Analysten sehen das ähnlich. "Deutschland bewegt sich auf ein zweites Wirtschaftswunder zu", sagte Carsten Brzeski von ING. "Wir sind sehr schnell aus der Krise des Jahres 2009 herausgekommen - unerwartet schnell, unerwartet kräftig", sagte der Chef der Wirtschaftsweisen, Wolfgang Franz, in der ARD. "Und so geht es in diesem Jahr weiter."

Getragen wurde der Boom von Jänner bis März vor allem von der Binnenwirtschaft. "Sowohl die Investitionen in Ausrüstungen und in Bauten als auch die Konsumausgaben konnten zum Teil deutlich zulegen", hieß es. Die Baubranche profitierte dabei von Nachholeffekten, weil am Jahresende viele Arbeiten wegen Schnee und Frost liegen geblieben waren. "Die Expansion von Exporten und Importen setzte sich ebenfalls fort", schrieben die Statistiker. Der Außenhandel habe aber weniger zum Wachstum beigetragen als die Binnenwirtschaft. Details wollen die Statistiker am 24. Mai nennen.

Auch Frankreich startete schwungvoll ins Jahr: Die Wirtschaft des wichtigsten deutschen Exportkunden zog mit 1,0 Prozent ebenfalls überraschend stark an, nachdem es am Jahresende nur zu einem Plus von 0,3 Prozent gereicht hatte. "Der Kern der Euro-Zone bleibt der Anker für die gesamte Währungsunion", sagte Christian Schulz von der Berenberg Bank. "Die Krise in den Peripherieländern hat bisher keine Auswirkungen."

Die meisten Experten erwarten jetzt das zweite Jahr in Folge ein Wachstum von mehr als drei Prozent. "Ein in der gesamtdeutschen Geschichte einmaliges Ereignis", sagte DekaBank-Experte Andreas Scheuerle. 2010 hatte es mit 3,6 Prozent den stärksten Zuwachs seit der Wiedervereinigung gegeben. Dem war 2009 wegen der Finanzkrise allerdings auch mit 4,7 Prozent der schwerste Einbruch seit rund 60 Jahren vorausgegangen.

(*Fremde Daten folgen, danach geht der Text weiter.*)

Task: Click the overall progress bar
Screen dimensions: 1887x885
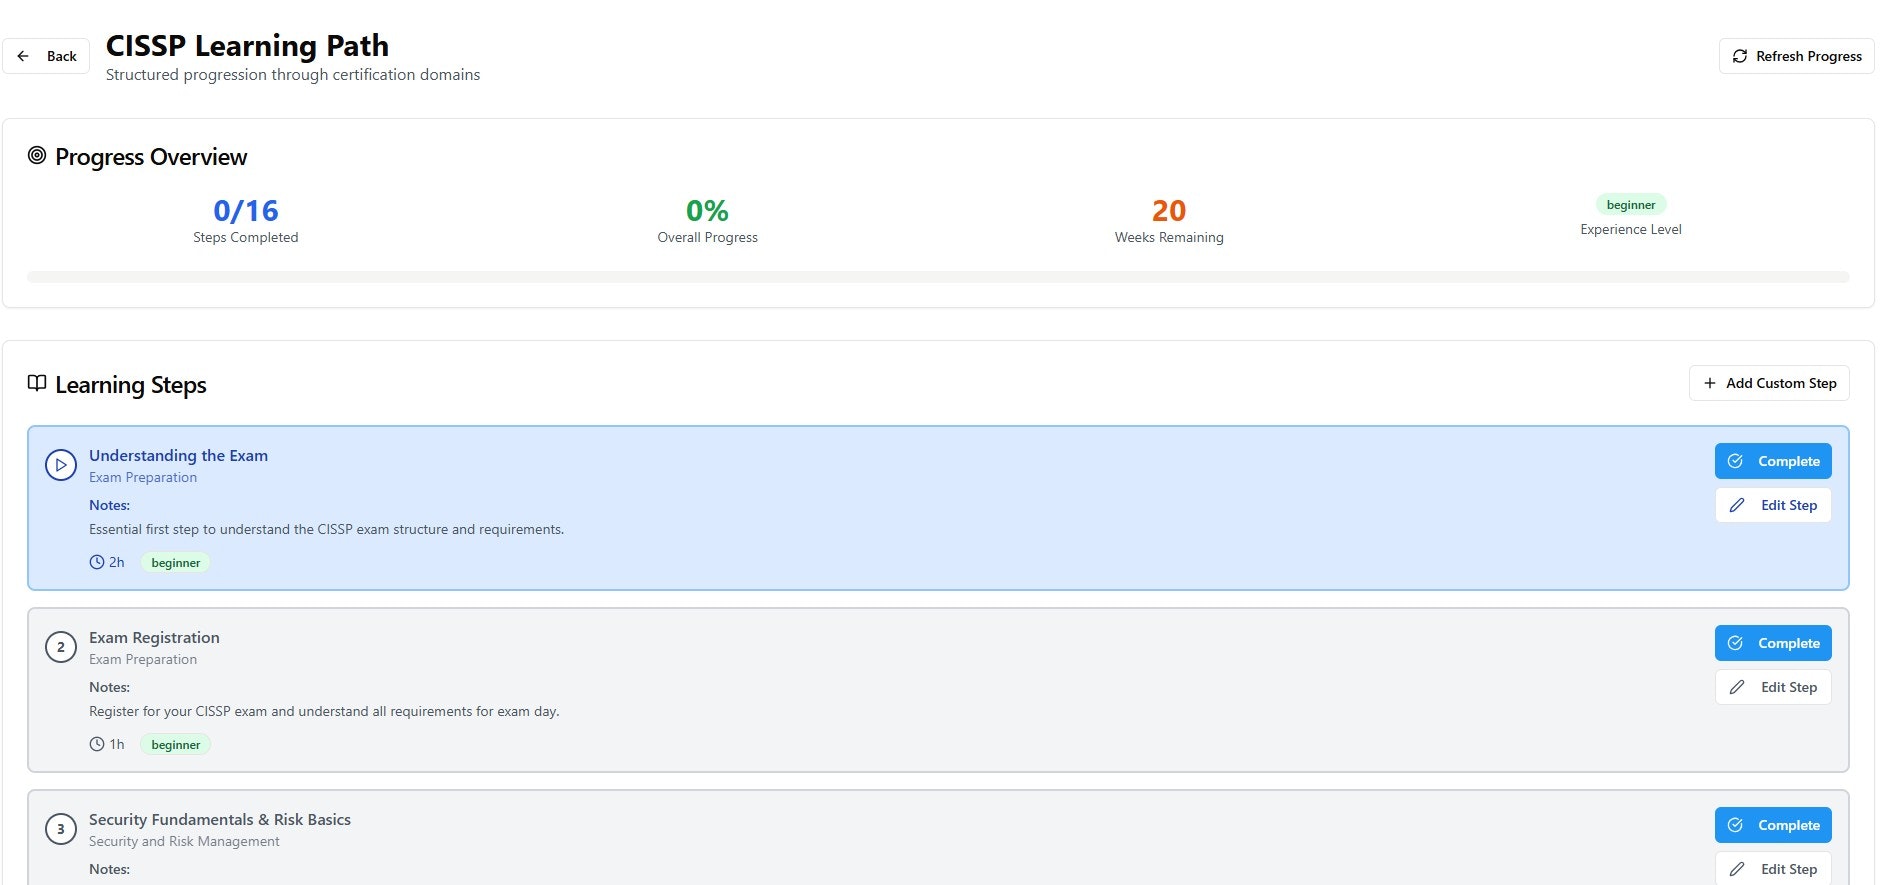Action: pyautogui.click(x=938, y=277)
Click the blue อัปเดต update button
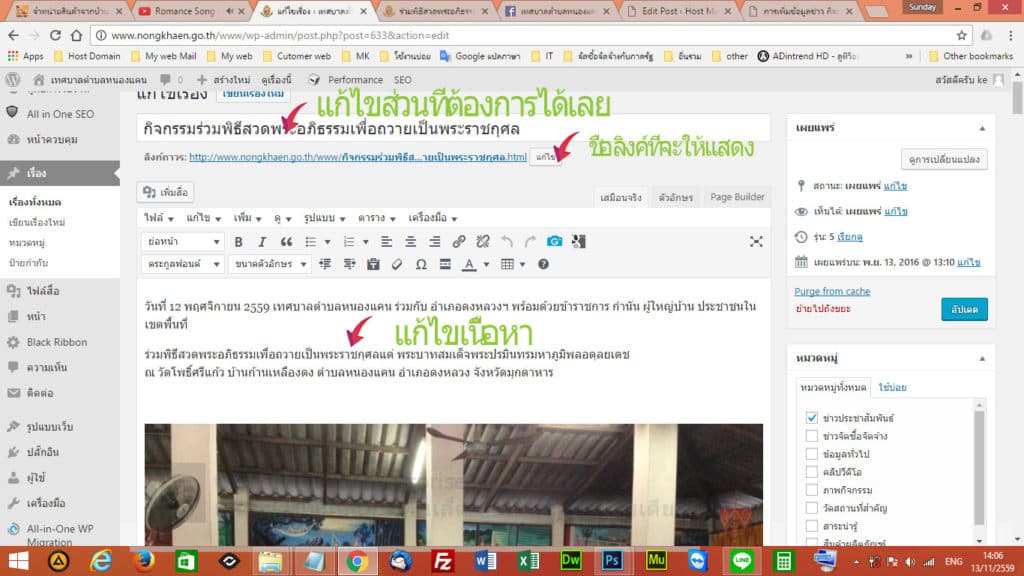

Allerdings dürfte die deutsche Wirtschaft ihren Wachstumshöhepunkt überschritten haben. Die von Reuters befragten Analysten rechnen bis Ende 2012 nur noch mit einem durchschnittlichen Quartalszuwachs von 0,5 Prozent. "Deutschland wird auch in den kommenden Jahren kräftiger wachsen als der Rest des Euro-Raums", sagte Commerzbank-Chefvolkswirt Jörg Krämer. Deutschland profitiere von einer laxen Geldpolitik der Europäischen Zentralbank (EZB), die aus Rücksicht auf die Krisenländer ihren Leitzins niedrig hält. (APA/Reuters)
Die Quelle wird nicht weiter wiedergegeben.